**What you have to do**: Return the records that follow, unchanged and complete.
--
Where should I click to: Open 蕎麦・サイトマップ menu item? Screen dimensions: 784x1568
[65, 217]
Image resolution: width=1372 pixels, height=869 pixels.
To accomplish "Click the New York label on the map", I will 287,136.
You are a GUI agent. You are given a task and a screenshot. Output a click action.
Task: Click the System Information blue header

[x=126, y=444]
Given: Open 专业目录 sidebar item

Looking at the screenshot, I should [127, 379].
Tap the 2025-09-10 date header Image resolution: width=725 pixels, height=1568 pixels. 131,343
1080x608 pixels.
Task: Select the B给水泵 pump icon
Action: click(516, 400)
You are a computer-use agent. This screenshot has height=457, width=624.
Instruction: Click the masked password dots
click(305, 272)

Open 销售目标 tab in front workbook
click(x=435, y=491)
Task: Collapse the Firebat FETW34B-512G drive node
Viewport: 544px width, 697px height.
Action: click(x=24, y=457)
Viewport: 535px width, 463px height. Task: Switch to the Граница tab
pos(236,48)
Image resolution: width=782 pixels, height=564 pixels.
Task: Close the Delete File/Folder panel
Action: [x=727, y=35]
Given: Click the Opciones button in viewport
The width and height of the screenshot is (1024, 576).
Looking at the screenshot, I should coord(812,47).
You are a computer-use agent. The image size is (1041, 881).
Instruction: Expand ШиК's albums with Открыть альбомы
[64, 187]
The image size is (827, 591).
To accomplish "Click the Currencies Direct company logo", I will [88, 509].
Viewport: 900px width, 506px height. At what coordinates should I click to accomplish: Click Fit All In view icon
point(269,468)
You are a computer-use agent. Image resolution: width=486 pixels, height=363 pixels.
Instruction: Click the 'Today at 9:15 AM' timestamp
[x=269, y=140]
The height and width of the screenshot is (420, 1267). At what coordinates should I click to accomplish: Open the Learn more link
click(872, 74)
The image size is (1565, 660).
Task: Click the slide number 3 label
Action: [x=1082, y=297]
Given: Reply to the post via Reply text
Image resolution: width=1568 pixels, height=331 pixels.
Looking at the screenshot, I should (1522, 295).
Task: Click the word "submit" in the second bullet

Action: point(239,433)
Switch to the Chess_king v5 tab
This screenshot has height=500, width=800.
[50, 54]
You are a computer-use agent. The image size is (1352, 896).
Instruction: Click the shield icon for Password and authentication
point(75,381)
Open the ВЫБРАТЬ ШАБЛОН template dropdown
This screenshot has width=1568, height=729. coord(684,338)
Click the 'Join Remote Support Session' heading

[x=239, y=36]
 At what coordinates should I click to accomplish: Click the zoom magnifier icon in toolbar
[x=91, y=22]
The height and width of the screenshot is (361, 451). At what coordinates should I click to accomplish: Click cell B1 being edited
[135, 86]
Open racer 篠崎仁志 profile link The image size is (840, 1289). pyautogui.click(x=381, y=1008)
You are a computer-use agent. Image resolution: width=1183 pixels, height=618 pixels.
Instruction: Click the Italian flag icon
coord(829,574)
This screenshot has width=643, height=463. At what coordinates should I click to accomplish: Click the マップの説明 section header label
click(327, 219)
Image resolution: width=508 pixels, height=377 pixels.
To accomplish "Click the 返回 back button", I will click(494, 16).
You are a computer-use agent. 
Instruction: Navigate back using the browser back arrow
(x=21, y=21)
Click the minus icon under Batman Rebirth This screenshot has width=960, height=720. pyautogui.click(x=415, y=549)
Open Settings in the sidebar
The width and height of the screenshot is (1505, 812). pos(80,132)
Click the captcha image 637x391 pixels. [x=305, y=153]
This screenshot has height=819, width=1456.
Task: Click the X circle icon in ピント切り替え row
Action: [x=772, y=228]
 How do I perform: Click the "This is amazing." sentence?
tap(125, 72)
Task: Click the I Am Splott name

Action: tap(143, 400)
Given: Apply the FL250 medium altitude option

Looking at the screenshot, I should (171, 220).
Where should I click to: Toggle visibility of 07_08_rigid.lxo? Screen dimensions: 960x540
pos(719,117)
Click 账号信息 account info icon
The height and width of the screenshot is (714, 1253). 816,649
--
**Solution to this problem**:
Where should I click to: Open 蕎麦・サイトマップ menu item? Screen dimensions: 784x1568
[65, 217]
Image resolution: width=1372 pixels, height=869 pixels.
To accomplish "Click the New York label on the map", I will 287,136.
You are a GUI agent. You are given a task and a screenshot. Output a click action.
Task: Click the System Information blue header

[x=126, y=444]
Given: Open 专业目录 sidebar item

Looking at the screenshot, I should [127, 379].
Tap the 2025-09-10 date header Image resolution: width=725 pixels, height=1568 pixels. 131,343
1080x608 pixels.
Task: Select the B给水泵 pump icon
Action: click(516, 400)
You are a computer-use agent. This screenshot has height=457, width=624.
Instruction: Click the masked password dots
click(305, 272)

Open 销售目标 tab in front workbook
click(x=435, y=491)
Task: Collapse the Firebat FETW34B-512G drive node
Viewport: 544px width, 697px height.
Action: click(x=24, y=457)
Viewport: 535px width, 463px height. Task: Switch to the Граница tab
pos(236,48)
Image resolution: width=782 pixels, height=564 pixels.
Task: Close the Delete File/Folder panel
Action: [x=727, y=35]
Given: Click the Opciones button in viewport
The width and height of the screenshot is (1024, 576).
Looking at the screenshot, I should coord(812,47).
You are a computer-use agent. The image size is (1041, 881).
Instruction: Expand ШиК's albums with Открыть альбомы
[64, 187]
The image size is (827, 591).
To accomplish "Click the Currencies Direct company logo", I will [88, 509].
Viewport: 900px width, 506px height. At what coordinates should I click to accomplish: Click Fit All In view icon
point(269,468)
You are a computer-use agent. Image resolution: width=486 pixels, height=363 pixels.
Instruction: Click the 'Today at 9:15 AM' timestamp
[x=269, y=140]
The height and width of the screenshot is (420, 1267). At what coordinates should I click to accomplish: Open the Learn more link
click(872, 74)
The image size is (1565, 660).
Task: Click the slide number 3 label
Action: [x=1082, y=297]
Given: Reply to the post via Reply text
Image resolution: width=1568 pixels, height=331 pixels.
Looking at the screenshot, I should (1522, 295).
Task: Click the word "submit" in the second bullet

Action: point(239,433)
Switch to the Chess_king v5 tab
This screenshot has height=500, width=800.
[50, 54]
You are a computer-use agent. The image size is (1352, 896).
Instruction: Click the shield icon for Password and authentication
point(75,381)
Open the ВЫБРАТЬ ШАБЛОН template dropdown
This screenshot has width=1568, height=729. coord(684,338)
Click the 'Join Remote Support Session' heading

[x=239, y=36]
 At what coordinates should I click to accomplish: Click the zoom magnifier icon in toolbar
[x=91, y=22]
The height and width of the screenshot is (361, 451). At what coordinates should I click to accomplish: Click cell B1 being edited
[135, 86]
Open racer 篠崎仁志 profile link The image size is (840, 1289). pyautogui.click(x=381, y=1008)
You are a computer-use agent. Image resolution: width=1183 pixels, height=618 pixels.
Instruction: Click the Italian flag icon
coord(829,574)
This screenshot has width=643, height=463. At what coordinates should I click to accomplish: Click the マップの説明 section header label
click(327, 219)
Image resolution: width=508 pixels, height=377 pixels.
To accomplish "Click the 返回 back button", I will click(494, 16).
You are a computer-use agent. 
Instruction: Navigate back using the browser back arrow
(x=21, y=21)
Click the minus icon under Batman Rebirth This screenshot has width=960, height=720. pyautogui.click(x=415, y=549)
Open Settings in the sidebar
The width and height of the screenshot is (1505, 812). pos(80,132)
Click the captcha image 637x391 pixels. [x=305, y=153]
This screenshot has height=819, width=1456.
Task: Click the X circle icon in ピント切り替え row
Action: [x=772, y=228]
 How do I perform: Click the "This is amazing." sentence?
tap(125, 72)
Task: Click the I Am Splott name

Action: tap(143, 400)
Given: Apply the FL250 medium altitude option

Looking at the screenshot, I should (171, 220).
Where should I click to: Toggle visibility of 07_08_rigid.lxo? Screen dimensions: 960x540
pos(719,117)
Click 账号信息 account info icon
The height and width of the screenshot is (714, 1253). 816,649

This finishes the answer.